The great drought fell upon Sisa-Land like a curse from Heaven. For month after month the sun beat fiercely, the sky was as brass, and no rain fell. Even the dews seemed to depart. The springs dried up. The river Ukufa, the river called Death, ceased to flow, so that water could only be found in its deepest hollows. The pool beneath the Rock of Evildoers, the Death Rock, sank till the bones of those who had been murdered there many years before appeared as the crocodiles had left them. Cattle died because there was no grass; cows ceased to give their milk even where they could be partially fed and watered, so that the little children died also. Even in the dampest situations the crops withered, till at last it became certain that unless rain fell within a month, before another cold season had gone by there would be starvation everywhere. For the drought was widespread, and therefore corn could not be sent from other districts, even if there were cattle to draw it.
Every day Thomas put up prayers for rain in the church, and on two occasions held special services for this purpose. These were better attended than any others had ever been, because his congregation felt that the matter was extremely urgent, affecting them all, and that now was the time when, whatever happened to the heathen, good Christians like themselves should be rewarded.
However this did not chance, since the drought went on as fiercely as before.
Menzi was, of course, a rain-doctor, a “Heaven-herd” of the highest distinction; one who, it was reputed, could by his magic cause the most brazen sky to melt in tears. His services had been called in by neighbouring tribes, with the result, it was rumoured, that those tribes had been rewarded with partial showers. Also with great ceremony he had gone through his rites for the benefit of the heathen section of the Sisa people. Behold! by some curious accident on the following day a thunderstorm had come up, and with it a short deluge of rain which sufficed to make it certain that the crops in those fields on which it fell would keep alive, at any rate for a while.
But mark what happened. As is not uncommon in the case of thunder showers, this rain fell upon the lands which the heathen cultivated on one side of the koppie, whereas those that belonged to the Christian section upon the other side received not a single drop. The unjust were bedewed, the just were left dry as bones. All that they received was the lightning, which killed an old man, one of the best Christians in the place. The limits of the torrent might have been marked off with a line. When it had passed, to the heathen right stood pools of water; to the Christian left there was nothing but blowing dust.

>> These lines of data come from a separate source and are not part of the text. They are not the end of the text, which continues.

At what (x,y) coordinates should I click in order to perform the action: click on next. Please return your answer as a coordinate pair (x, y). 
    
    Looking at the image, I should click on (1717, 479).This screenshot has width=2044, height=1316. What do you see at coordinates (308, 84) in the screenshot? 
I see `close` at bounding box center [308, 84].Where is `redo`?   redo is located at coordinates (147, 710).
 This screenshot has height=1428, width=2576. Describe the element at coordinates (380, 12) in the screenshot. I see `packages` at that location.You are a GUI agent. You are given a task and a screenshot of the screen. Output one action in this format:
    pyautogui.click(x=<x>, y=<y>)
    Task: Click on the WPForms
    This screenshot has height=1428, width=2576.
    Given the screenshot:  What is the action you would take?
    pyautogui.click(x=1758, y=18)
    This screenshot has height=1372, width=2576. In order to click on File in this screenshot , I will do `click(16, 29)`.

Now these Christians, weak-kneed some of them, began to murmur, especially those who, having passed through a similar experience in their youth, remembered what starvation meant in that country. Religion, they reflected, was all very well, but without mealies they could not live, and without Kaffir corn there would be no beer. Indeed, metaphorically, before long they passed from murmurs to shouting, and their shouts said this: Menzi must be invited to celebrate a rain-service in his own fashion for the benefit of the entire tribe.
Thomas argued in vain. He grew angry; he called them names which doubtless they deserved; he said that they were spiritual outcasts. By this time, being frantic, his flock did not care what he said. Either Menzi must come, they explained, or they would turn heathen. The Great One in the sky could work as well through Menzi as through him, Tombool or anybody else. Menzi _must_ come.
Thomas threatened to excommunicate them all, a menace which did not amount to much as they were already excommunicating themselves, and when they remained obstinate, told them that he would have nothing to do with this rain-making business, which was unholy and repugnant to him. He told them, moreover, that he was certain that their wickedness would bring some judgment upon them, in which he proved to be right.
The end of it was that Menzi was summoned, and arrived with a triumphant smile, saying that he was certain he could put everything in order, and that soon they would have plenty of rain, that is, if they all attended his invocations and made him presents suitable to so great an occasion.
The result was that they did attend them, man, woman and child, seated in a circle in that same old kraal where the witch-doctor had so marvellously shown pictures upon the smoke. Each of them also brought his gift in his hand, or, if it were a living thing, drove it before him.
Thomas went down and addressed them in the midst of a sullen silence, calling them wicked and repeating his belief that they would bring a judgment on their own heads, they who were worshipping Baal and making offerings to his priest.
After he had talked himself hoarse, Menzi said mildly that if the Teacher Tombool had finished he would get to business. Why should the Teacher be angry because he, Menzi, offered to do what the Teacher could not–save the land from starving? And as for the gifts to himself, did not White Teachers also receive pay and offerings at certain feasts?